その青年は陽当たりの良い最前列の席で、堂々と机に突っ伏していた。
 柔らかそうな黒髪が陽光に透けて深い青に染まっている。紺色の髪はエファランでは珍しい。外国人の血が入っているのだろうか。
 半袖の白いシャツから伸びた腕は細い。日焼けしているものの、地肌が明るい象牙色なので色白の印象がある。肩幅は男性らしく広かったが、華奢な体格はどこか少女めいていた。
 
 イヴは、青年の後ろ姿を見て眉をしかめた。
 授業中に最前列で寝るとは、度胸があると感心すべきなのだろうか。
 それにしてもいったい誰だろう。
 今日は、同学年の竜族と竜騎士志望の生徒が集まっての、初の合同授業だ。見知らぬ顔ぶれが混じっている。だから知らないのも無理はないのだが。
 
「……サーフェス。起きなさい。起きろ……!」
 
 教壇に立っている女性教師が、そろそろ我慢の限界だと声を荒げた。
 ついに、一向に起きない彼に業を煮やして、ノートを丸めて頭をパコンと叩く。
 
「って!……誰か俺の頭を叩きましたか? ローストチキンの丸焼きにかぶりつくところだったのに……」
 
 頭をさすって、彼はぼんやり教師を見上げた。
 
「カケル・サーフェス! 君は何のために授業を受けに来た? 寝るためか?」
「睡眠学習ですよ、先生。授業はちゃんと聞いてますから、お構い無く」
 
 カケルという生徒は、まるで悪気なくいけしゃあしゃあと答えた。
 会話を聞いていたイヴは彼が「あの」カケル・サーフェスだと気付く。確か下から数えた方が良い成績だと教師が言っていた。それで授業中に寝るとは、けしからぬ根性だ。

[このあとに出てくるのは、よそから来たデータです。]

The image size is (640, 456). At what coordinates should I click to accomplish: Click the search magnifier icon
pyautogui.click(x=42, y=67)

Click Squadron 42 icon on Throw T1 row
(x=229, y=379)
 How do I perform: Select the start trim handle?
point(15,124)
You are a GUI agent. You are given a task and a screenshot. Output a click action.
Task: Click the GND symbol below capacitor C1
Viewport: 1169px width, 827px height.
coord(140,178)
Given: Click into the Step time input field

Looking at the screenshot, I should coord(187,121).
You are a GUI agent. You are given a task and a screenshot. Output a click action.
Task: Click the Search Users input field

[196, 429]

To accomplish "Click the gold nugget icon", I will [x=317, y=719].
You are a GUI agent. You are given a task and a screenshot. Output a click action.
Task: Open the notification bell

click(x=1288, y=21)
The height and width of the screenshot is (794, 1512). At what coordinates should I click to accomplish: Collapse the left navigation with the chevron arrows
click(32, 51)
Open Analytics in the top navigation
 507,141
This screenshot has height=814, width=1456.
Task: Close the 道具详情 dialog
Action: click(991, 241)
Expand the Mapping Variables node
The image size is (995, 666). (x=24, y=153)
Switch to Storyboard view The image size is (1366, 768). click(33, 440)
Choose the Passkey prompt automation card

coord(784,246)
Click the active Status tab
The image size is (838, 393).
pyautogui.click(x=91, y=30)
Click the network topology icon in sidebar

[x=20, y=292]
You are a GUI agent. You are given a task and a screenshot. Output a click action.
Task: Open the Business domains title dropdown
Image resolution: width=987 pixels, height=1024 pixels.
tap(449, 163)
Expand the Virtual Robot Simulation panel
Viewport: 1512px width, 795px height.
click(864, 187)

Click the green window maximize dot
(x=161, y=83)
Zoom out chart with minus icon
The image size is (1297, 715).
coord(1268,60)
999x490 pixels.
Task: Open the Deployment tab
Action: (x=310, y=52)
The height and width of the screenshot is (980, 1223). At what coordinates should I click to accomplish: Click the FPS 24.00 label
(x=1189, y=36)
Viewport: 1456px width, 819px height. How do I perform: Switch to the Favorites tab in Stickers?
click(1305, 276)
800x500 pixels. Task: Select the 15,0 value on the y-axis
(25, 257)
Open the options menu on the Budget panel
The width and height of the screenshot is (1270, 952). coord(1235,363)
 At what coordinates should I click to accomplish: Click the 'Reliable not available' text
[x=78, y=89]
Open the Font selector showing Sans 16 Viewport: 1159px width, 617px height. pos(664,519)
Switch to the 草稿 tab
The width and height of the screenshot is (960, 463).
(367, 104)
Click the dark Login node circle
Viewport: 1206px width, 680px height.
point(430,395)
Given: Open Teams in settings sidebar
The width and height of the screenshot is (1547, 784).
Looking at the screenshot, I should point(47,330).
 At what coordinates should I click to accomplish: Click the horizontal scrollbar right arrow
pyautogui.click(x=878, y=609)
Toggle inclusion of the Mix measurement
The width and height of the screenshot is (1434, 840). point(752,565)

 教師は丸めたノートを手でもてあそびながら、さらに聞く。
 
「では、私が先ほど何について説明していたか言えるか?」
 
 イヴは「当然、寝てたから答えられる訳ないよね」と思った。
 
「言えますよ。来週の学年合同の校外演習についてですよね」
 
 あれ?
 てっきり口ごもると思っていたカケルが、すらすら答えを言ったので、イヴは驚いた。
 教師も苦い顔をする。
 
「そうだ。竜と竜騎士のマッチングの一環でもある。竜に変身できるようになったか、サーフェス?」
「う……」
 
 途端に、カケルという生徒は旗色が悪い様子になった。
 
「先生。俺、変身の練習したいんで、授業は早退します……」
「おい!」
「今日は説明だけですよね? 来週のキャンプにはちゃんと参加しますから」
 
 教師は「待て」と呼び止めるが、カケルはとんでもないマイペースだった。いきなり教室の窓を開け、窓枠に足をかける。
 
「それでは皆さん、ご機嫌ようー」
「こら、サーフェス!」
 
 三階の窓から、カケルはひらりと跳躍した。
 まるで吹き込む風と一体化するような、軽やかな身のこなし。
 さすが、細身でも竜族だ。
 人間なら大怪我をする高さでも、安定感のある着地を披露する。
 教室の他の生徒たちは、唖然としたり、面白がって窓から彼の行動を眺めたりしている。
 
 何なの……?
 
 破天荒なカケルの行動に、イヴは驚愕していた。
 教師が咳払いする。
 
「あー、あの馬鹿の奇行は気にしないように。イヴ・アラクサラくん」
「はい?」
 
 いきなり自分の名前が呼ばれて、イヴはペンを取り落としそうになった。
 
「イヴ・アラクサラ。学年合同の校外演習だが、君とカケル・サーフェスは同じ班だ」
「……何ですって?」
「一番成績優秀な君に、落ちこぼれのサーフェスの面倒を見てほしい。要はそういう事だ。校外演習の間だけ、我慢してくれ」
「えええ?!」
 
 教師の通告に、思わずイヴは人目は忘れて立ち上がり、淑女らしからぬ大声を出してしまった。